On the inverse problem of finding the right-hand side of wave equation with nonlocal condition

Recently, inverse problems for the differential equations have been intensively studied. Such problems arise in the various fields of mathematics, geophysics, seismology, astronomy, ecology, etc. In this paper, we propose an approach to solving the inverse problem for the wave equation. The search for the unknown right-hand side of the equation is reduced to the problem of minimizing the functional constructed using additional information. The gradient of the functional is calculated and the optimality condition is derived.

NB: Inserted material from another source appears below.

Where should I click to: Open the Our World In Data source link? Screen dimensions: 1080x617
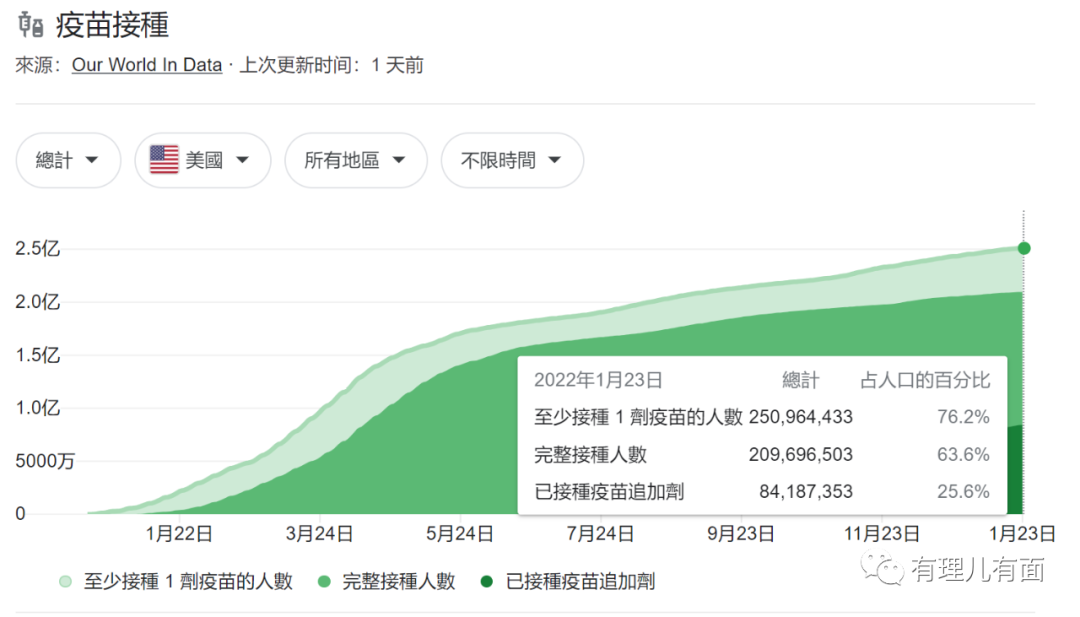(147, 65)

In the cylinder $\mathcal{Q}_T=\Omega\times(0,T)$, consider the problem
\begin{gather} \frac{\partial^2u}{\partial t^2}-\Delta u=\vartheta(x,t), \quad (x,t)\in\mathcal{Q}_T,\\ u(x,0)=\varphi_0(x), \frac{\partial u(x,0)}{\partial t}=\varphi_1(x), \quad x\in\Omega,\\ \frac{\partial u}{\partial \nu}\Big|_{S_T}=\int_\Omega K(x,y)u(y,t)dy,\quad (x,t)\in S_T, \end{gather}
where $\Omega\in R^n$ is a bounded domain with a smooth boundary $\partial\Omega$, $S_T=\partial\Omega\times(0,T)$ is the laterial surface of $\mathcal{Q}_T$, $\nu$ is an outward normal to $\partial\Omega$, $\varphi_0(x)\in W_2^1(\Omega)$, $\varphi_1(x)\in L_2(\Omega)$, $K(x,y)\in L_2(\Omega\times\Omega)$ are given functions, and $\vartheta(x,t)\in L_2(\mathcal{Q}_T)$ is the unknown function. To determine $\vartheta(x,t)$, we use the following additional information:
\begin{equation} u(x, T)=g(x), x\in\Omega, \text{ where }g(x)\in L_2(\Omega) \text{ is a given function.} \tag{4} \end{equation}
The problem is reduced to the following problem: minimize the functional
\begin{equation} J_0(\vartheta)=\frac12\int_\Omega(u(x,T;\vartheta)-g(x))^2dx\tag{5} \end{equation}
subject to (1)–(3), where $u(x,T;\vartheta)$ is a solution of problem (1)–(3) corresponding to $\vartheta(x,t)$ which is called a control. The solvability of problem (1)–(3), (5) is proved.
Consider the functional
\begin{equation} J_\alpha(\vartheta)=J_0(\vartheta)+\frac\alpha2\int_0^T\int_\Omega(\vartheta(x,t)-\omega(x,t))^2dx\,dt.\tag{6} \end{equation}
Then, the differential of this functional is calculated and the following theorem is proved:
Theorem. Under the considered conditions, for the optimality of the control $\vartheta_*=\vartheta_*(x,t)\in U_{ad}$ in the problem (1)–(3), (6) it is necessary that the inequality
\begin{equation} \int_0^T\int_\Omega(\alpha(\vartheta_*-\omega)-\psi(x,t;\vartheta_*))(\vartheta-\vartheta_*)dx\,dt\geqslant0\tag{7} \end{equation}
is fulfilled for all $\vartheta\in U_{ad}$.